I 301'd pages in September that Google is still searching for. I recently decided to update my htacces thinking that it was safe to drop some of the 301s, but then I was surprised to see that those pages were again reported as missing in Webmaster tools.
Rarely do you remove 301s anytime soon. There are most likely links out there pointing to the old URIs and that is why Google is still searching for them.
I find that Yahoo picks up many more of these than Google, and yes I find it interesting to work out why these things are picked up in the first place. It often exposes deep problems within a website, not just incoming links with somple typos.
Since the introduction of Big Daddy, month after month, websites (good websites) have been bouncing in and out of Googles serps AND sometimes even in and out of Googles index entirely.I think it is about time that we consider just how this 'new system' works. Maybe then, we would have a better chance at understanding what is really happening to our sites.

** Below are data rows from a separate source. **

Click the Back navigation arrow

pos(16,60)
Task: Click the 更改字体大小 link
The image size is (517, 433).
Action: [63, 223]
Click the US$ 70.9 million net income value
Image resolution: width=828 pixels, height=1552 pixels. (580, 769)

Another less popular (and possibly feared) angle - it could simply be that the pages from (good websites) didn't score as well as others presented in a set of results, e.g., less activity for those sites; fewer clickthrus, bookmarking, return visits.
Google users will largely decide where your pages rank. And Google needs all that power to track their behavior and store personalized searches.
Another less popular (and possibly feared) angle - it could simply be that the pages from (good websites) didn't score as well as others presented in a set of results, e.g., less activity for those sites; fewer clickthrus, bookmarking, return visits.
Possibly, but this wouldnt explain why sites bounce in and out at the rate they do, as those stats you are referring to are not changing drastically daily.
So far, those have also been sites that drop the root index page from searches for "pages from the UK" at www.google.co.uk whereas the root page still shows up in "the web" searches.
Google has upped the filtering on "similar pages", especially on site:domain.com searches.
If you deliver a normal page (not a 404) you're most likely running a fully automated setup in which pages are constructed on-the-fly, in response to the URL. Or generated, as it is.
As for Google saving space; that rumor is highly overrated... remember, that we on the outside only see the tip of the Iceb0rg.
You probably think about this like forwarding your phone. But it's not. You're creating a "worm hole":
Think about it: You visit your good friend, and you know the house quite well. You go to the kitchen to get some item, and as you open the kitchen door ... *slam* you're in a flower shop in Tokyo with no way to get back.
That's a 404 redirect.
I would use a Document as ErrorDocument - that is: YES to 404.html. You can stil put links on your "404.html" document to the other domain.
a 404 *document* would be like leaving a note on the kitchen door saying "please don't use this door" and locking the door; that's the right way to do it.
A "404 error" where you specify the domain name in the ErrorDocument URL returns a 302 response! That will cause a LOT of problems.
Make a custom Error Document with helpful links to other parts of your site, and put it somewhere like /errors/error.404.html on the same site as where it is used. Make sure that this page also contains a <meta name="robots" content="noindex"> tag.
NEVER use your real index page as an ErrorDocument. That confuses the bot as to what your error page really is, and might affect the indexing of your root index page.
NEVER put a domain name in an ErrorDocument directive. When the error occurs, the handler will not deliver the correct HTTP status code if you do that.
Just explaining that stuff in a different way.
Now back to your regular scheduled progamming...
Rarely do you remove 301s anytime soon. There are most likely links out there pointing to the old URIs
I second this. I have a ten year old site that STILL has backlinks to pages that have not existed for years. Sometimes it's just not all google's fault, it's simply following links, business as normal.